Flores means flower in the local tongue; however, you are not going to find fields of tulips or daffodils here. You will discover ethereal and ever-changing crater lakes that alter their hue depending on their mineral content, a heavily forested interior, and deserted beaches.
To the west of Flores is the famous Komodo National Park and to the north, across the Flores Sea, is the island of Sulawesi. The main town on Flores is Maumere and the total population on Flores is approximately 1,000,000 people.
The multi-colored crater lakes of Kelimutu are the money shot for most visitors to Flores. These iconic bodies of water change colour from blue to red and green, depending on the gases and mineral content bubbling below the surface. One of the best ways to enjoy this star attraction is to rise early and hike up the nearby volcano to watch the sunrise over the lakes.
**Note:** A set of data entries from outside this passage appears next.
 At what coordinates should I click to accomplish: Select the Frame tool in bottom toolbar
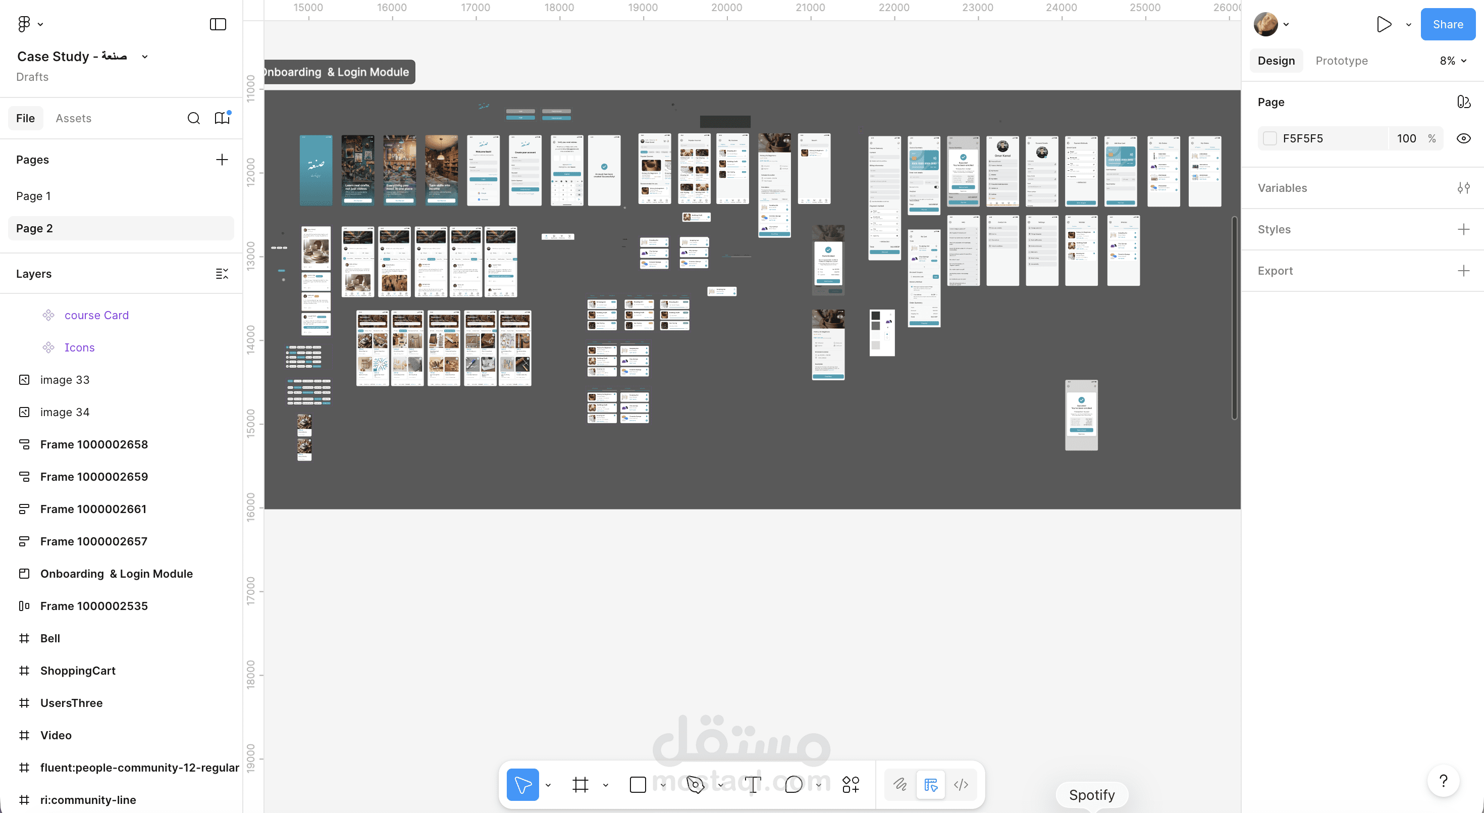[580, 784]
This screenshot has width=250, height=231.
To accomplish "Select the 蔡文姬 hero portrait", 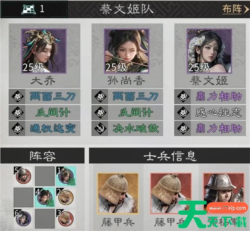I will pos(209,51).
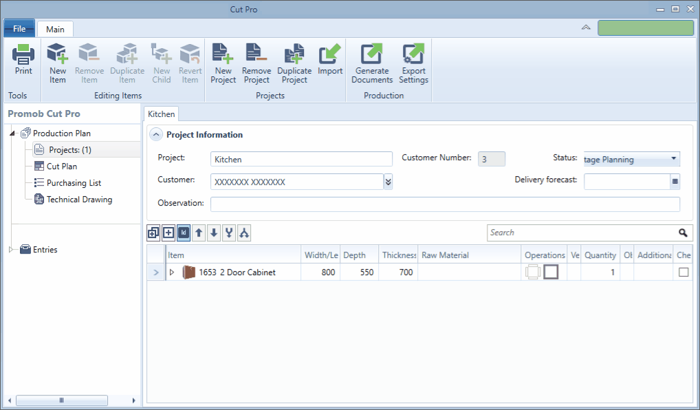Expand the 1653 2 Door Cabinet row
The width and height of the screenshot is (700, 410).
point(172,272)
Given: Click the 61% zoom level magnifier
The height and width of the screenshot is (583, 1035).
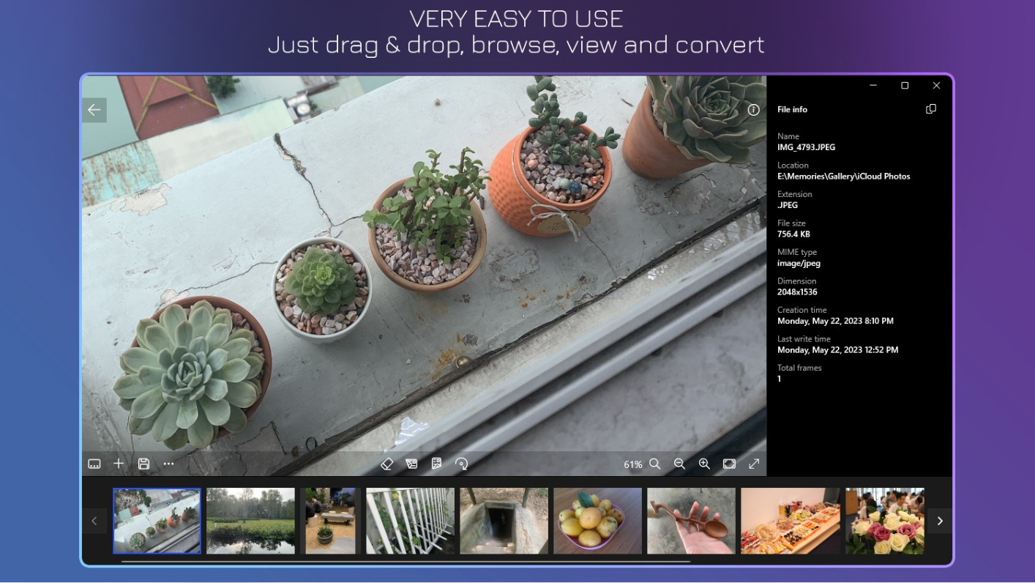Looking at the screenshot, I should tap(654, 464).
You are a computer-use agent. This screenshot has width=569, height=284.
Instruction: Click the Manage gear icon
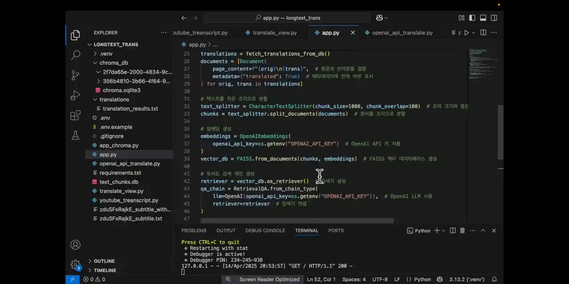click(76, 265)
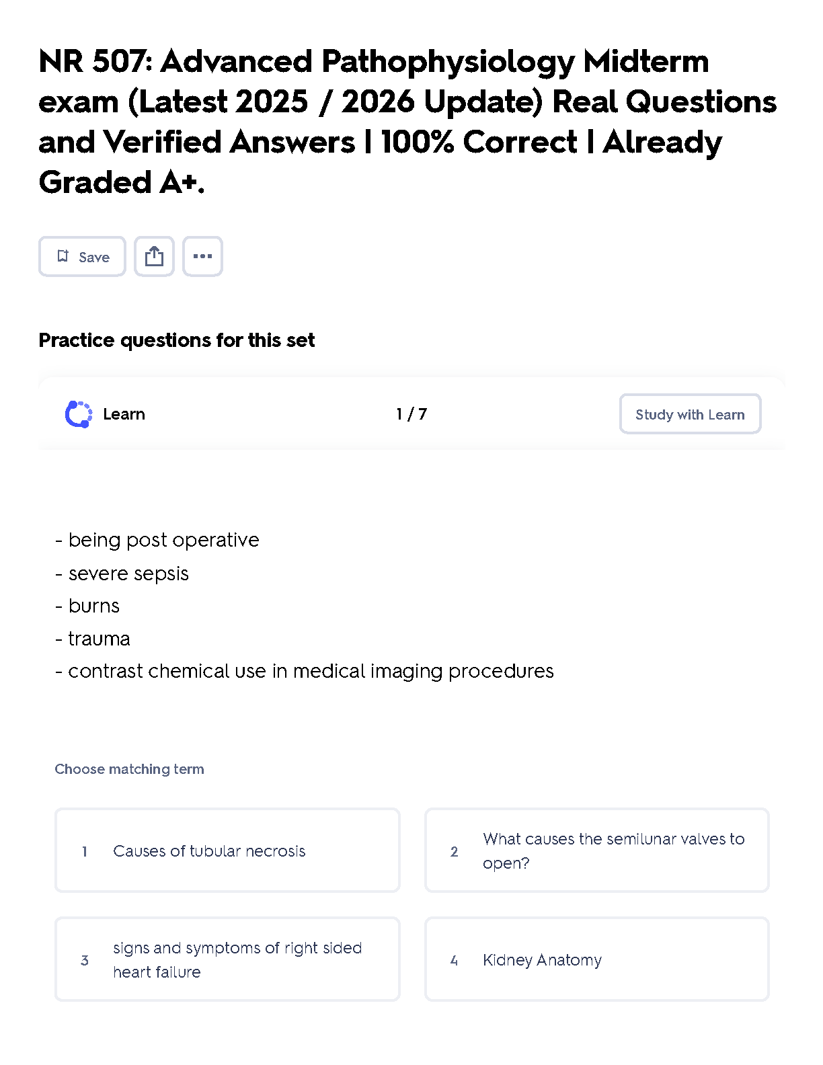Click the share icon button
823x1065 pixels.
[154, 256]
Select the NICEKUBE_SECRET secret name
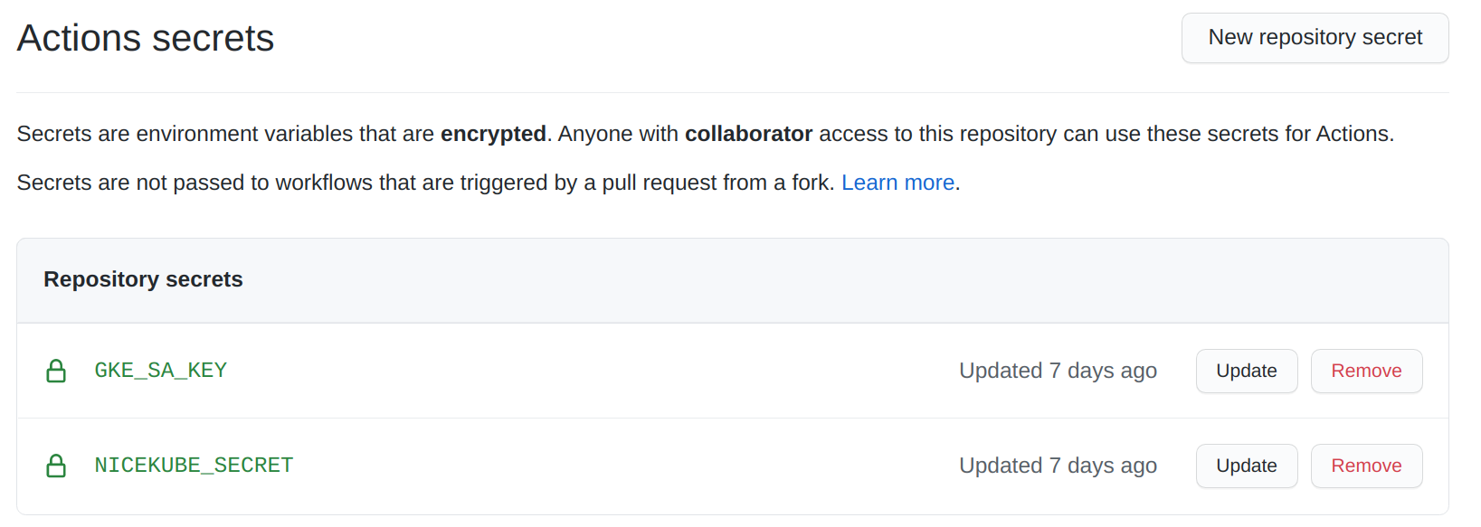Viewport: 1481px width, 527px height. [194, 466]
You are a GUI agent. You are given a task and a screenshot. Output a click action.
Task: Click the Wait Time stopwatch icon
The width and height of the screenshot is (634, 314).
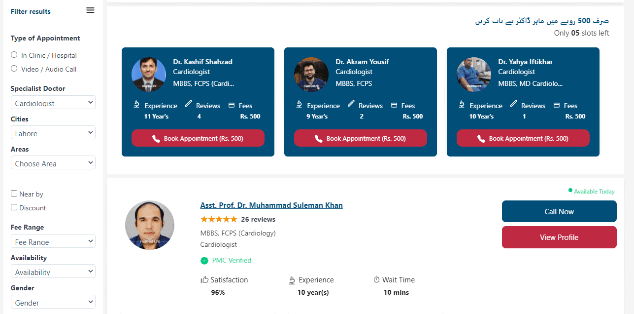[x=377, y=279]
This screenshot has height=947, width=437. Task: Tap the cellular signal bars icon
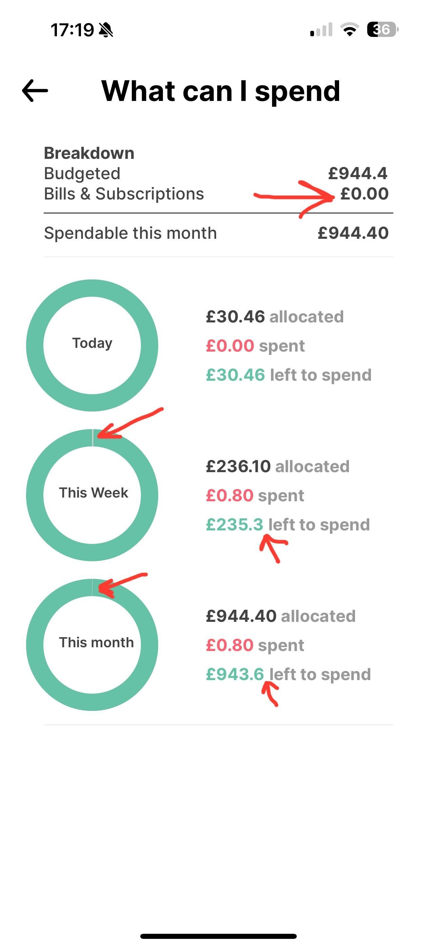(321, 30)
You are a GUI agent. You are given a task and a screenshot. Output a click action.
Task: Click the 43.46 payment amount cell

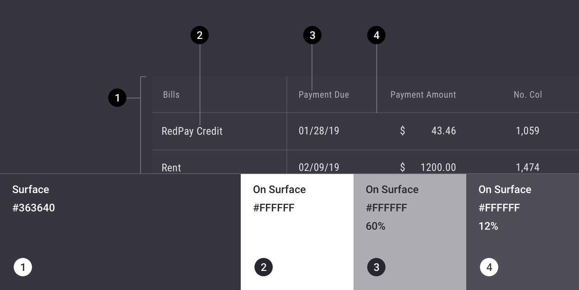443,131
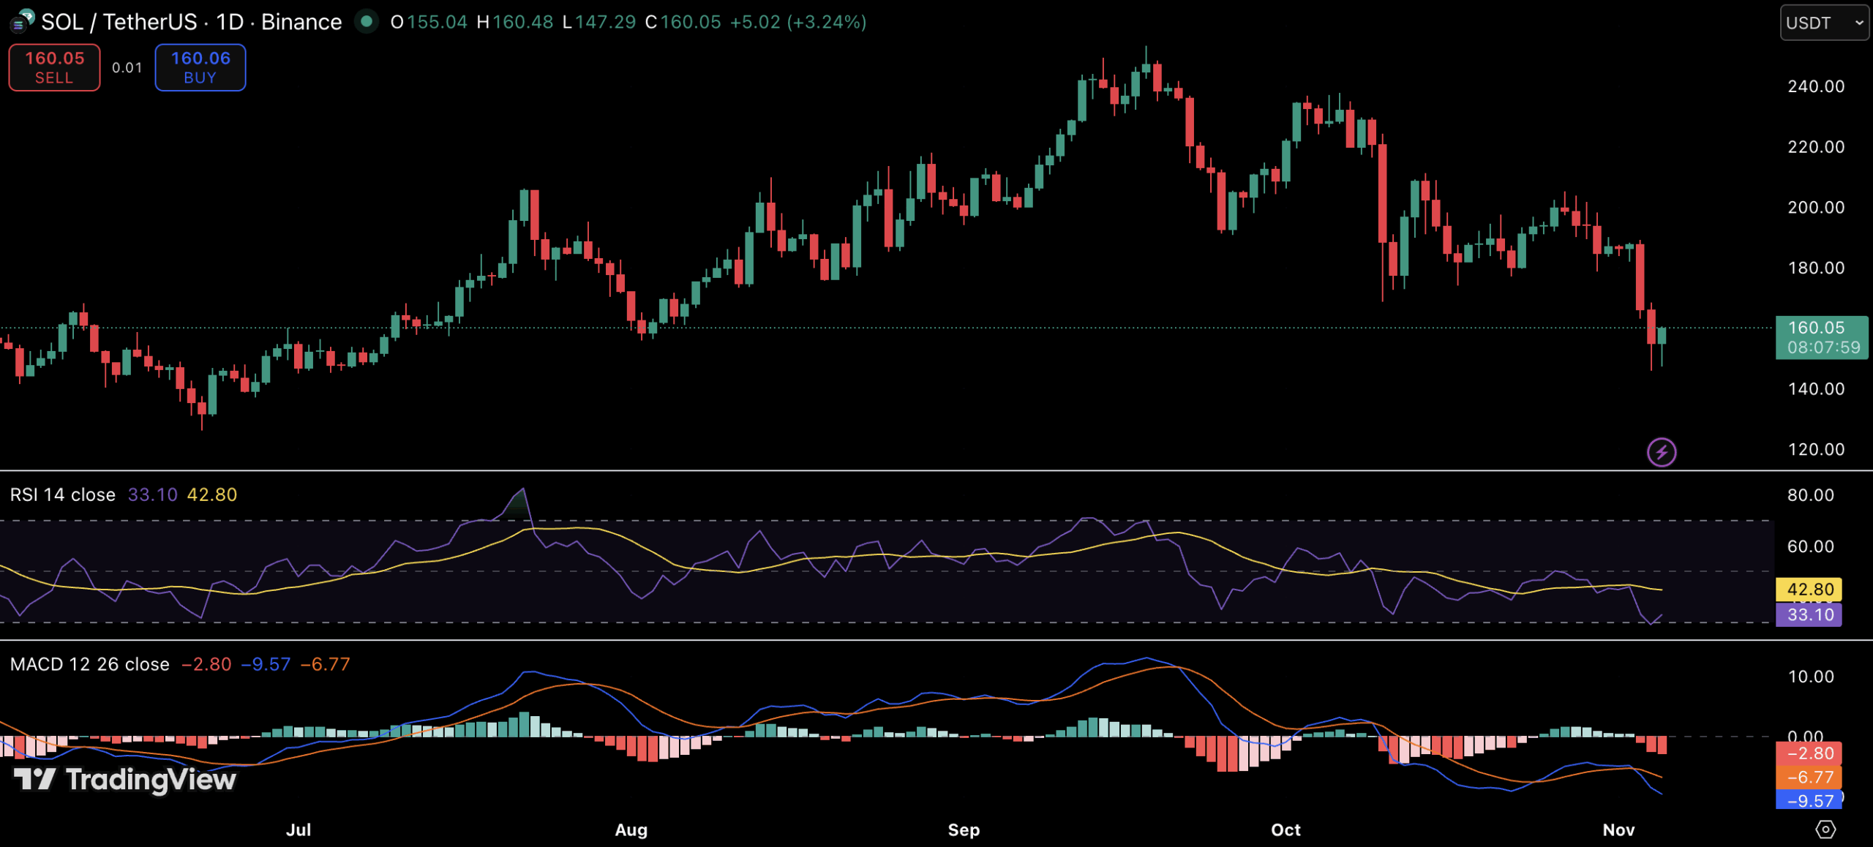This screenshot has height=847, width=1873.
Task: Click the TradingView logo
Action: point(125,780)
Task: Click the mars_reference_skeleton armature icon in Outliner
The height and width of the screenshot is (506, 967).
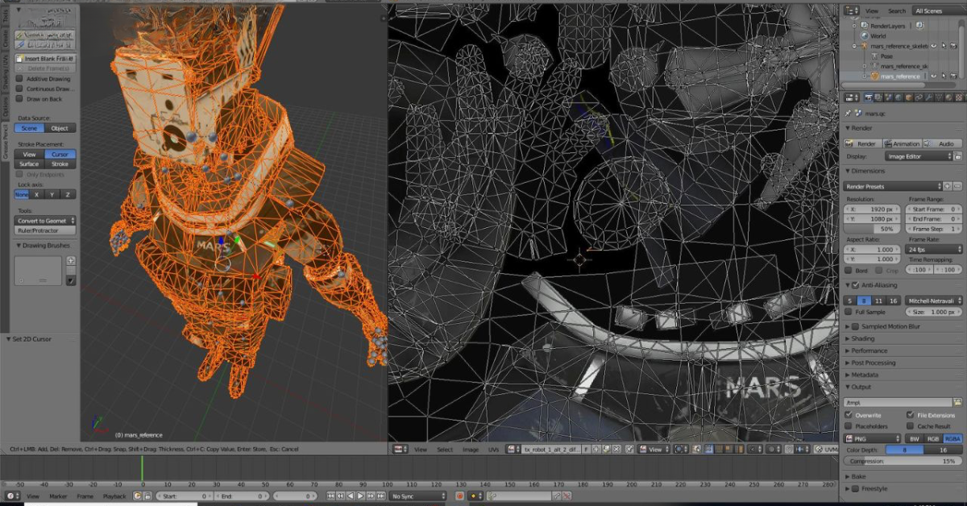Action: pos(865,46)
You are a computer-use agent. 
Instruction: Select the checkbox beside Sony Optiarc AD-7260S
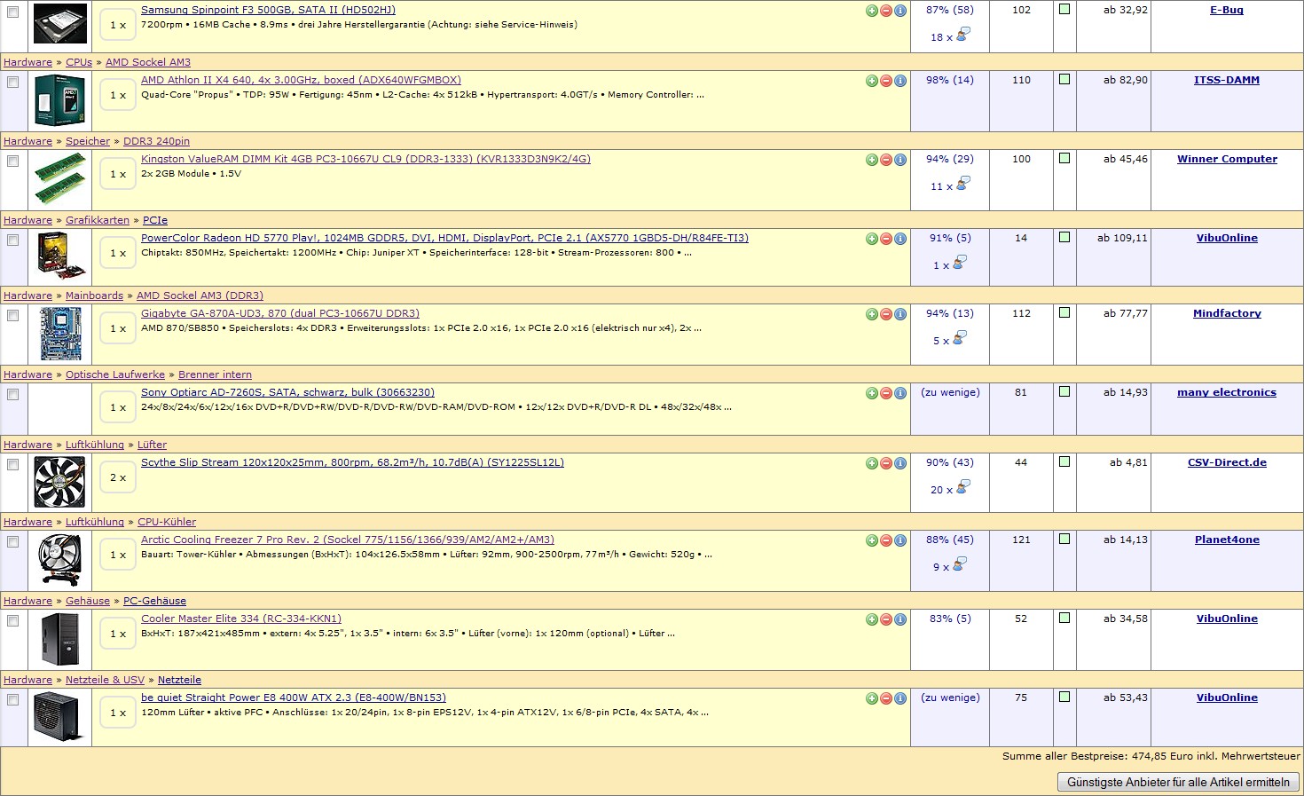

Another captivating sight are the unusual lingko rice fields that are laid out in patterns resembling spider’s webs. Each part of the formation is assigned to a family and the size of the patch correlates to their wealth. Take a trip inland to search out some of these amazing feats of design.
The Manggarai people live in the western part of Flores and engage in a wealth of unique traditions and celebrations, unlike those anywhere else in Indonesia. One of the most energetic of these is the Caci dance which entails two men dressed as animals trying to hit each other with whips. Wild drumbeats accompany their escapades, and while this appears lawless and possessed, it is nothing more than a ceremonial spectacle. These rituals tend to happen in an unscheduled and haphazard fashion, so it is best to find a local guide.
The Manggarai live in Wae Rebo in Western Flores, which is a good 10-kilometre trek from Denge through some spectacular countryside including waterfalls, jagged cliffs, and lush mountainous country. It is also possible to overnight here in one of the distinctive roundhouses inhabited by the tribe.
Scuba Diving and Snorkelling in Flores
Spectacular opportunities for snorkelling and scuba diving exist throughout the region. Off Maumere, the main town of Flores, the reefs have a good coverage of soft corals and colourful crinoids. Other than an abundance of reef fish, look out for ribbon eels, moray eels, squat lobsters and crabs. Gorgonian sea fans splay out across the ocean floor and you could find some with pygmy seahorses. Many sites could reveal an Ambon scorpionfish, waspfish, flamboyant cuttlefish, colourful nudibranch, octopus and other strange critters.